Sunday, August 29, 2010

Ancient Civilizations Under Our Feet

Fresco from Knossos palaceImage via Wikipedia
As I was bike riding a couple of days ago I passed a woods and, despite my downhill speed, my eyes were drawn deep into the trees lit in pleasing patterns by late afternoon sunlight. As I often do during such moments, I imagined what had occurred in that spot over the years: farming, hunting, fishing, burial grounds perhaps, military skirmishes involving troops from the Civil and Revolutionary wars, interactions between native peoples and settlers, and stretching back tens of thousands of years, maybe activities from lost societies that we have no conception of yet.

As an avid reader of history, conventional wisdom tells us that the first glimmers of organized society are only 12,000 years old or so, with basic settlements, social hierarchy, crude agriculture and the domestication of animals emerging very slowly as the world thawed and the glaciers retreated. This framework works for my book series but I would still be thrilled if evidence appeared of relatively advanced societies -- along the lines of Cretan or Minoan civilization -- were found to exist 20,000 or even 40,000 years ago. Wouldn't that make for some interesting plot lines?

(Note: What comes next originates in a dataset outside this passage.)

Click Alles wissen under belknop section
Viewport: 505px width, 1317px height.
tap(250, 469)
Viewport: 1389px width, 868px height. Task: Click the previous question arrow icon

News out of the U.K. this weekend is that the recent dry weather there has caused literally thousands of ancient settlement sites, from Roman ruins to settelments thousands of years earlier, to suddenly become evident because of variations in crop coloring. Soil over some ancient settlement structures, like ditches or holding ponds, may hold moisture somewhat more efficiently and produce a deeper green. An old wall, on the other hand, might rob surface crops of moisure in specific patterns, giving another clue. From the air, faint patterns of old forts, walls, ditches and settlements fairly jump out to an observer or a camera, the English Heritage organization reports.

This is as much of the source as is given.